Bradley has found a routine and a level of comfort in a role in which he is still very new. For him to be a serviceable middle-relief option at this point would be impressive. But to see Bradley flourishing in high-leverage situations — and performing as well as the top relievers in the National League — is downright stunning.

“Things have changed in the fact that I’m starting to adapt,” he said. “I want to be well-rounded, and I want to be able to throw multiple innings, one out, it doesn’t matter. I just know whenever that phone rings I need to be able to lock it in and it doesn’t really matter what situation.”

Behind the bullpen revival

Bradley’s dominance has helped anchor a bullpen that entered Monday allowing the second-fewest runs per game (3.90) in the National League, and rate third-best in bullpen ERA (3.56) behind the Dodgers and Cubs.

The Diamondbacks own the league’s best inherited runner score percentage (IS%), a stat that measures the frequency of runners who subsequently scored after a relief pitcher entered the game, with a mark of 20 percent. Bradley has an IS% of 8 percent, the third-lowest percentage of any NL reliever with at least 12 inherited runners.

Arizona left-hander Jorge De La Rosa is the league leader with an IS% of 0 percent with the 13 runners he has inherited. 

That’s quite a disparity from last season, where Arizona relievers yielded 5.49 runs per game and had a IS% of 37 percent — both of which ranked dead last in the National League.

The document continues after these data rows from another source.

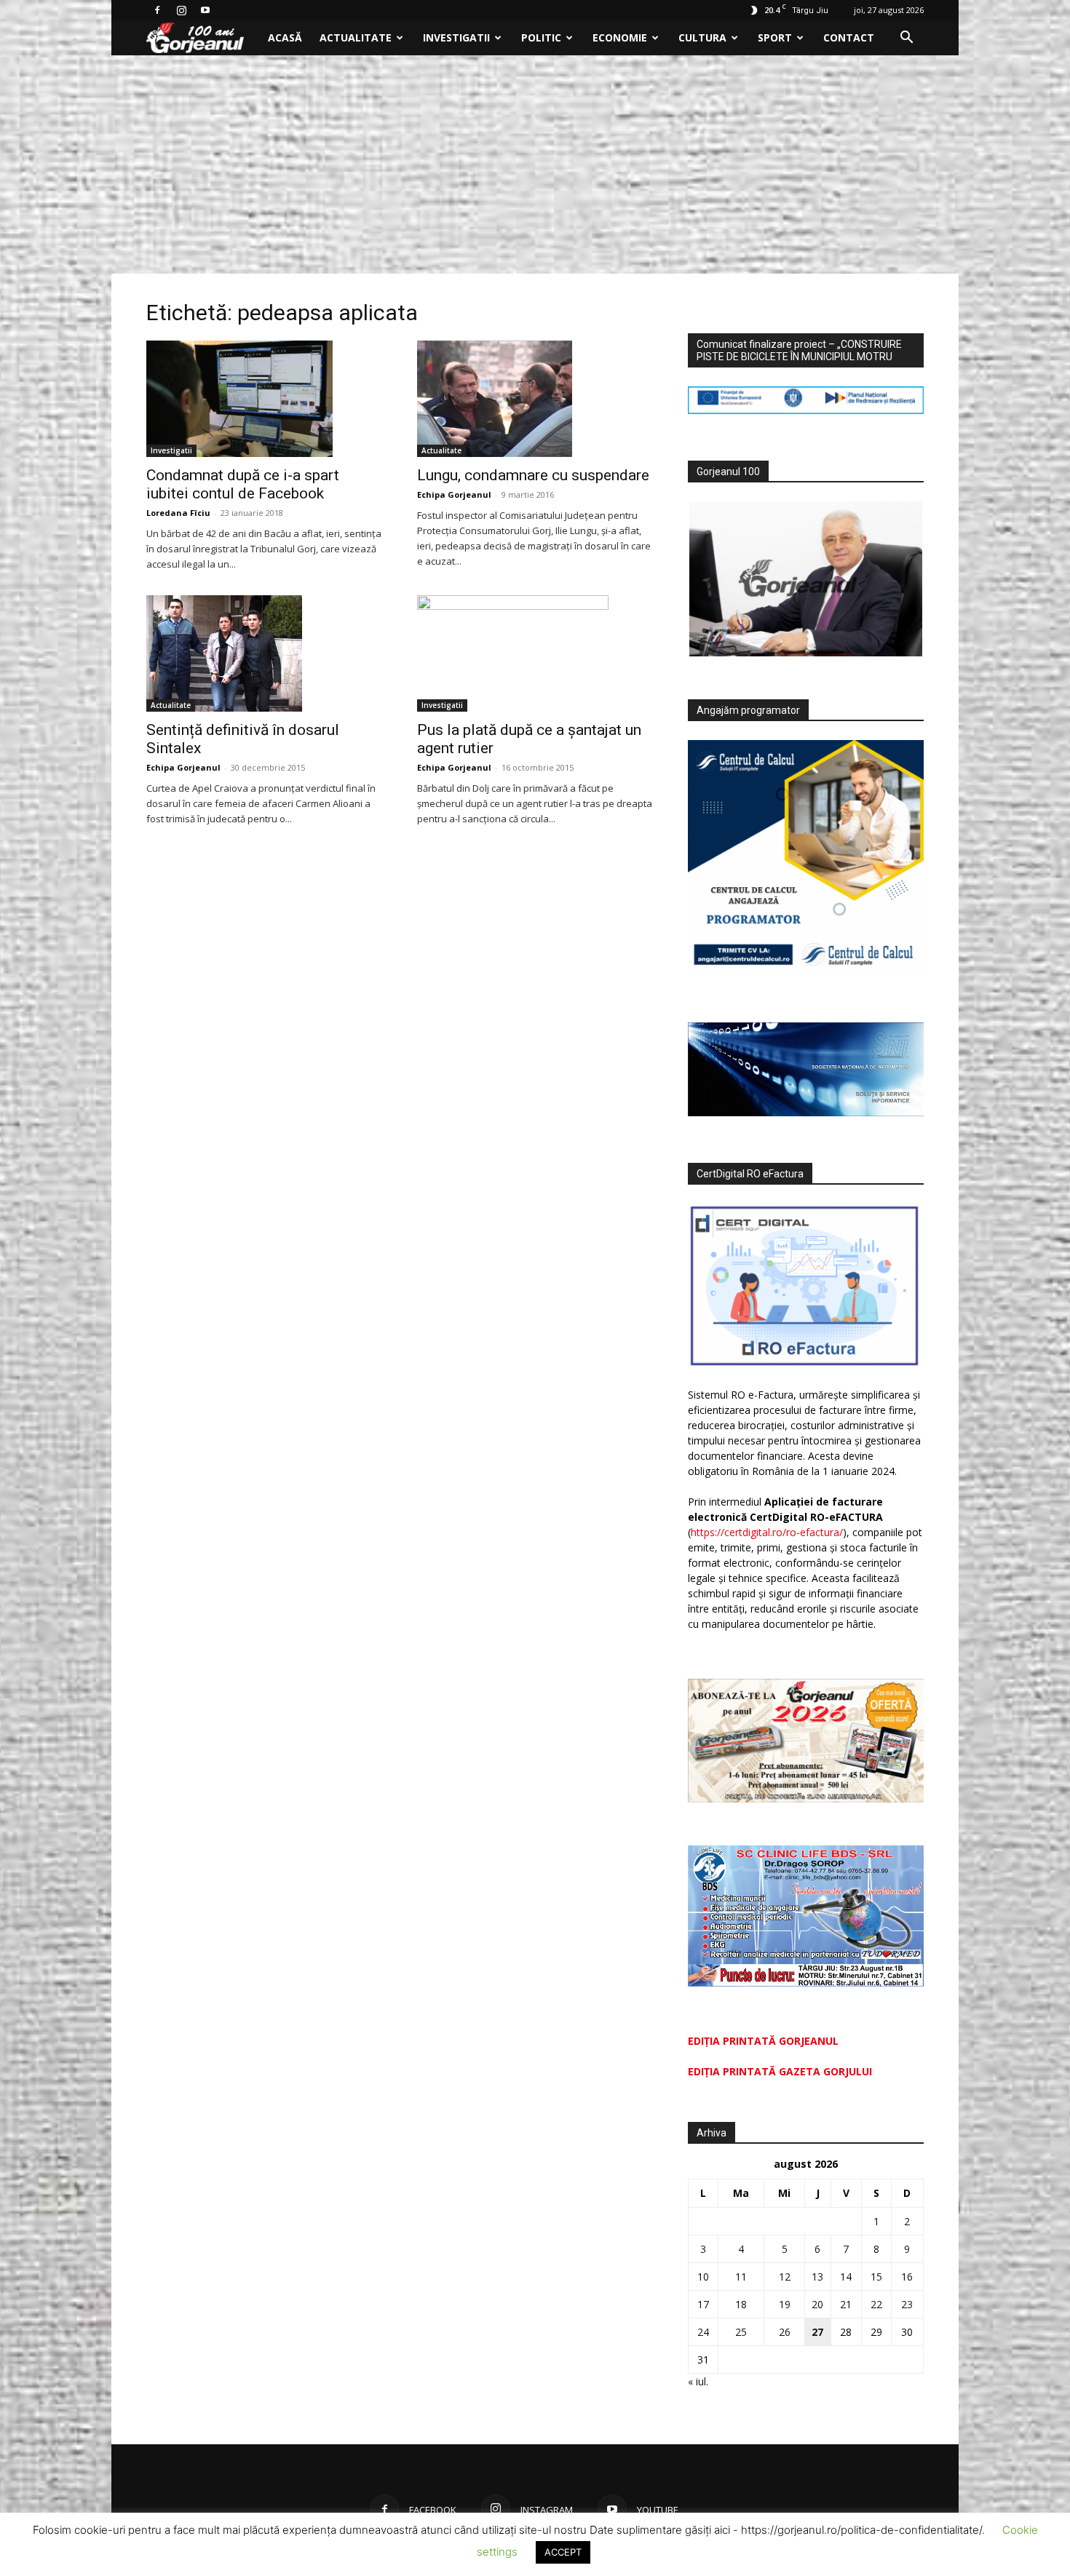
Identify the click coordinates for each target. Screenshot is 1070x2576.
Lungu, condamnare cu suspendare (533, 475)
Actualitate (356, 37)
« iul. (698, 2381)
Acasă (285, 37)
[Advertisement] (535, 164)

“For all of us as a staff, that was our weak point last year,” said Bradley, who, entering games on Monday, ranked ninth in the National League with 10 holds. “To have a good bullpen, you have to have good starters. Our starters have set the tone. They’ve gone deep into games, set hitters up and thrown the right pitches so when we come into the game we can really throw whatever we want.”

The emergence of Bradley, as well as the closer Rodney’s recent run of 14 2/3 innings without an earned run, has created stability throughout the bullpen.

“I feel very good about the roles they’re in, the idea that they’re going out and performing at the level they are,” Lovullo said.

While there are key components to the bullpen that were the same last year, there are notable differences as well — the most obvious being the addition of Rodney and the new role for Bradley.

And while the dynamic has certainly changed for the relievers, Butcher believes the recent success can be partially attributed to preparation and camaraderie.

“I think it’s just a different blend. Not to take anything away from the guys we had last year, it’s just a different style to these guys,” Butcher said. “I think we have some leadership down there with (bullpen coach) Mike Fetters. He’s done a great job with our guys.

“They all know their strengths and weaknesses and have a good plan that they’re sticking to. They’re really close down there, as well,” he said. “I think that adds to what they’re doing.

Still, the 24-year-old Bradley said he believes he can win games as a starter, but right now his focus is being the guy no one wants to see come out of the bullpen door.

Bradley has all the right characteristics to be an elite closer down the road. He looks menacing on the hill, he throws gas and he relishes the big moments.

“There’s a certain energy this stadium has when Archie’s in the game,” Lovullo said. “He gets through moments very easily and very quickly.”

Whether his future is in the bullpen or as a starter, Bradley has undoubtedly found a niche and has proved himself an invaluable member to a pitching staff that has come a long way from last season.

“We’ve taken a lot of pride in not giving up runs and not giving up each other’s runs,” Bradley said. “We’ve taken pride in being a bullpen that other people are scared to face.”